Pandas dataframe: a quick introduction

This tutorial will give you a quick introduction to the Pandas DataFrame.

At a high level, we’ll cover a few things:

Each of the above links will take you to the appropriate section, so if you’re looking for something specific, click on the link.

On the other hand, if you’re just getting started with Pandas and with data manipulation in Python, you should probably read the whole tutorial. Seriously. If you’re not in a hurry, just take a few minutes and read. Run some code. Stay a while.

Ok. Let’s get to it.

First, let’s just talk about Pandas.

What the hell is Pandas?

With all due respect to the people who create modules for programming languages, I think that the names of many packages are outright ridiculous.

Pandas? Why do pandas have anything to do with data?

I don’t know. I really don’t know.

In all seriousness, I think that the name Pandas confuses some beginners because it doesn’t have anything to do data. It’s not entirely clear what it’s about.

Let’s clear it up then.

Pandas is a data manipulation module for Python

Pandas is a data manipulation package for the Python programming language.

Pandas is actually one of a couple data manipulation packages in Python. The other core data manipulation package for Python is NumPy.

Pandas focuses on data frames

Although Pandas and NumPy both provide data manipulation tools, they focus on different things.

NumPy essentially focuses on numeric data that’s structured in an array. In fact, NumPy exclusively works with numeric data. Numeric data in Python. NumPy. Get it?

Importantly, NumPy arrays can be 1-dimensional, 2-dimensional, or multi-dimensional. So although they are limited in that they must contain numeric data, they are more flexible in that they can have an arbitrary number of dimensions. This can make them excellent for certain types of machine learning tasks (like deep learning).

Pandas, on the other hand, has a different focus. Pandas mostly focuses on a data structure called the “DataFrame,” which are strictly 2-dimensional (unlike the NumPy array), and contain heterogeneous columns (also unlike the NumPy array).

Now that we’re talking about the DataFrame, let’s discuss the two data structures of Pandas – the Series and the DataFrame – and how they are related.

MATERIAL PROVIDED:
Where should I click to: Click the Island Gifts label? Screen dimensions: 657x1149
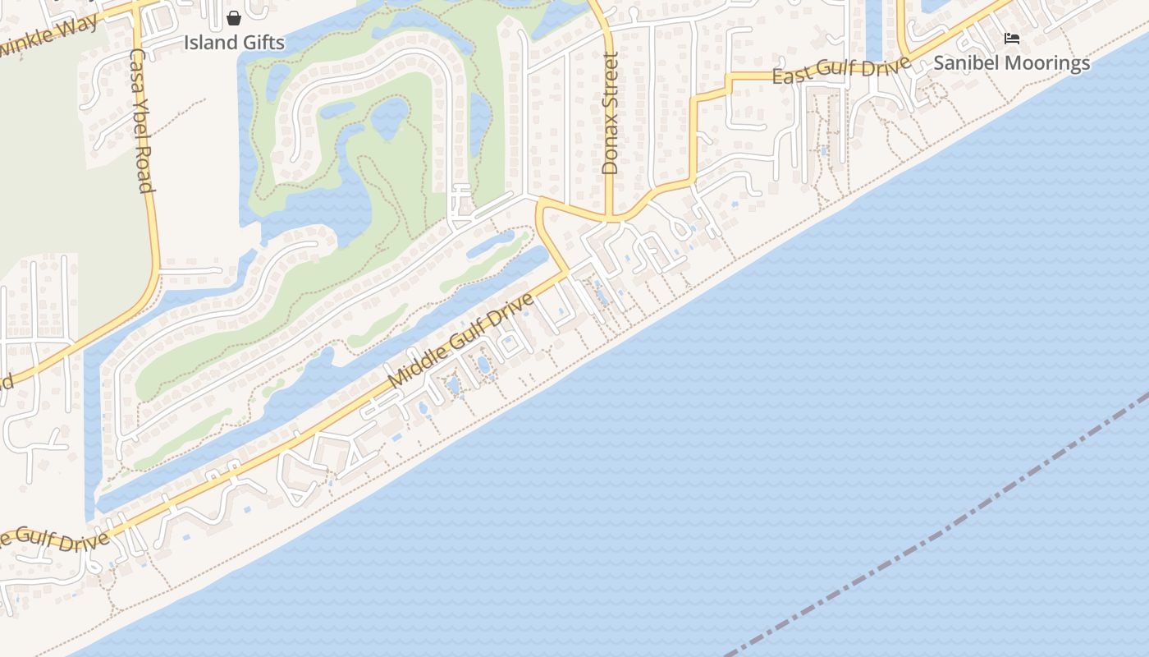click(234, 42)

PROBLEM REQUIREMENTS:
Reproduce the passage from the Pandas DataFrame text between "Each of the" and "hell is Pandas?", inclusive. Answer using only the text about the Pandas DataFrame.

CORRECT ANSWER:
Each of the above links will take you to the appropriate section, so if you’re looking for something specific, click on the link.

On the other hand, if you’re just getting started with Pandas and with data manipulation in Python, you should probably read the whole tutorial. Seriously. If you’re not in a hurry, just take a few minutes and read. Run some code. Stay a while.

Ok. Let’s get to it.

First, let’s just talk about Pandas.

What the hell is Pandas?